Jeremy Martinez, MPH

Credit: Harvard University

Jeremy Martinez, MPH

Credit: Harvard University

JAK inhibitor treatment is linked to higher rates of acne among dermatology patients, according to recent findings, suggesting the need for both proper counseling of patients on such adverse effects and further investigation into the underlying mechanisms.1

These findings were the result of a recent meta-analysis, conducted to assess each of the placebo-controlled phase 2 and phase 3 randomized clinical trials (RCTs) on JAK inhibition treatment that have been published. The analysis looked at acne risk as an adverse effect of the treatments analyzed in each of these studies.

The topic of JAK inhibitor use for different dermatologic conditions has become increasingly prominent among dermatologists, with the pro's and con's being highlighted frequently.

To help add to this body of research, the new analysis into acne rates and JAK inhibition was led by Jeremy Martinez, MPH, from Harvard Medical School in Boston, Massachusetts.

“While JAK inhibitors hold promise as a valuable treatment option for patients with inflammatory conditions, acne has been a commonly reported adverse effect in clinical trials of JAK inhibitors,” Martinez and colleagues wrote. “However, little is known about the overall incidence of acne from JAK inhibitors and how this differs between different drug classes and the underlying conditions being treated.”2,3

Background and Findings

The investigators used a systematic review and meta-analysis study design, seeking to assess the occurrence of new-onset acne in individuals involved in clinical trials receiving JAK inhibitor treatment compared to those in the placebo arm of the analysis. Their methodological quality was assessed through the Measurement Tool to Assess Systematic Reviews.

In order to gather the relevant RCTs, the research team utilized a comprehensive search strategy with Ovid MEDLINE and PubMed, encompassing placebo-controlled RCTs that involved JAK inhibitor use. The team’s assessment included search terms related to JAK inhibition such as tofacitinib, ruxolitinib, and others, with the assessment being extended from the inception of the databases until January 2023.

The investigators would only consider studies published in English, and they removed duplicates. All research methods, including the research question, search criteria, and risk of bias evaluation, were established before the commencement of the review.

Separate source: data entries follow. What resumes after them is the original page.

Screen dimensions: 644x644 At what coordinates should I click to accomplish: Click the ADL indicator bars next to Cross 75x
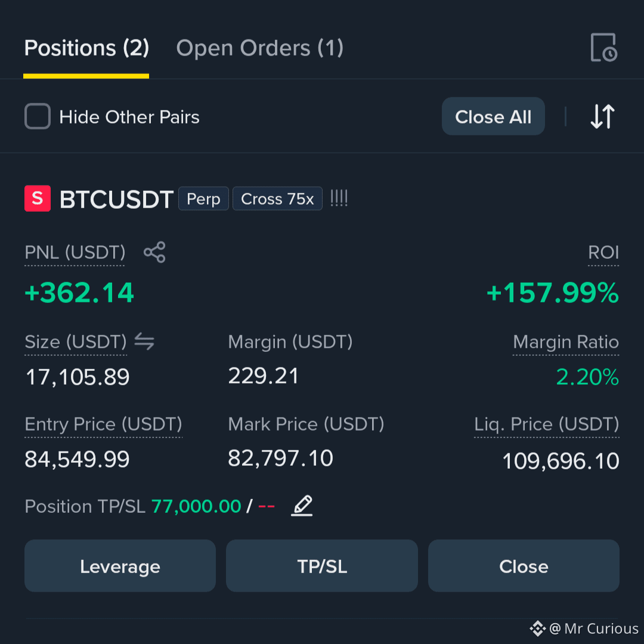coord(339,199)
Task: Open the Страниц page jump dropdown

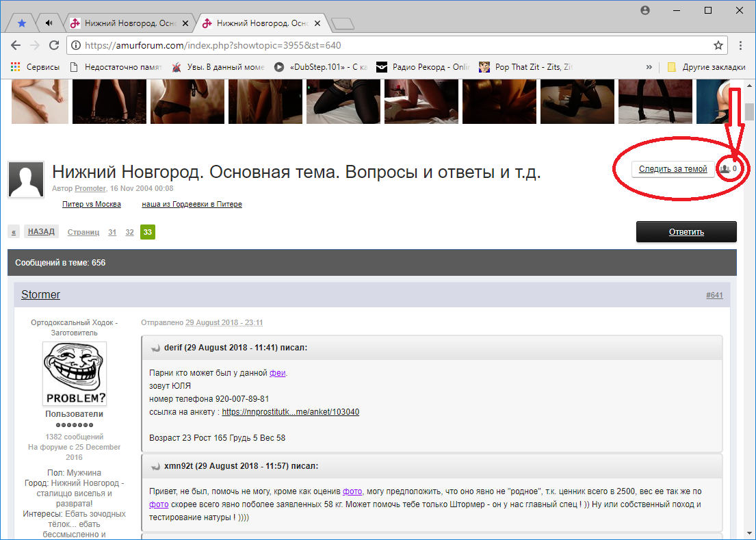Action: 83,232
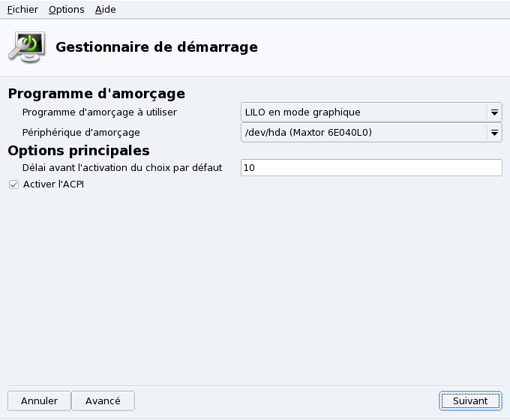This screenshot has height=420, width=510.
Task: Click the boot manager wrench icon
Action: coord(27,47)
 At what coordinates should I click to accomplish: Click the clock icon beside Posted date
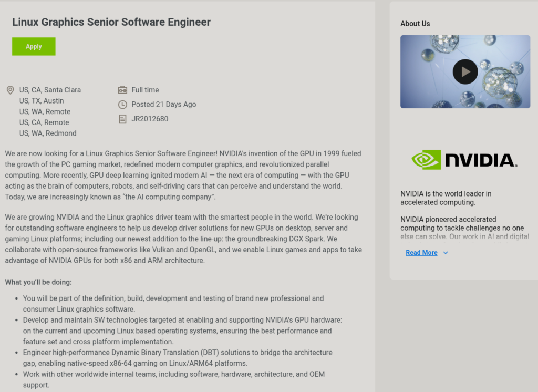coord(122,105)

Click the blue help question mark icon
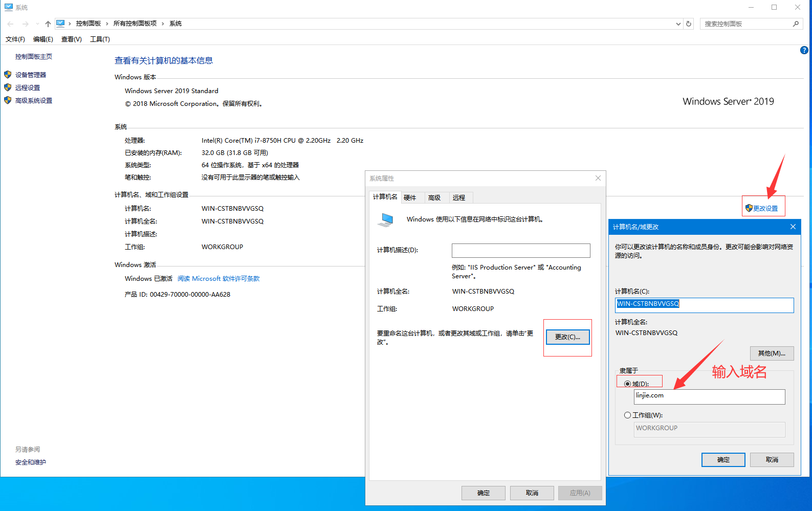804,50
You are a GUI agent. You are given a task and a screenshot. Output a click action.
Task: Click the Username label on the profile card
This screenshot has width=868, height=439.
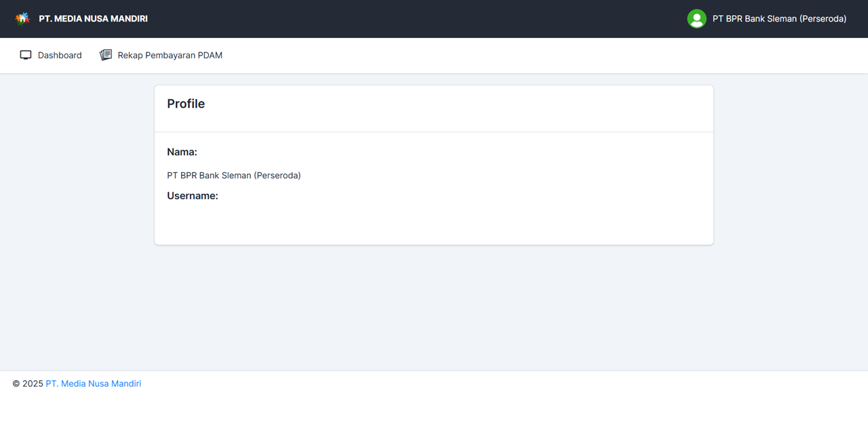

They had 3 reviewers independently look through the RCT titles and abstracts, with the reviewers using their predetermined criteria for inclusion and exclusion. After the first screening, full-text articles were assessed by 2 reviewers, and discrepancies between potential duplicates were resolved through discussion with the principal investigator.

RCTs that included multiple interim reports were looked into, and the investigators only considered the most recent data. Furthermore, for trials transitioning to an open-label phase, only data from blinded phases were utilized.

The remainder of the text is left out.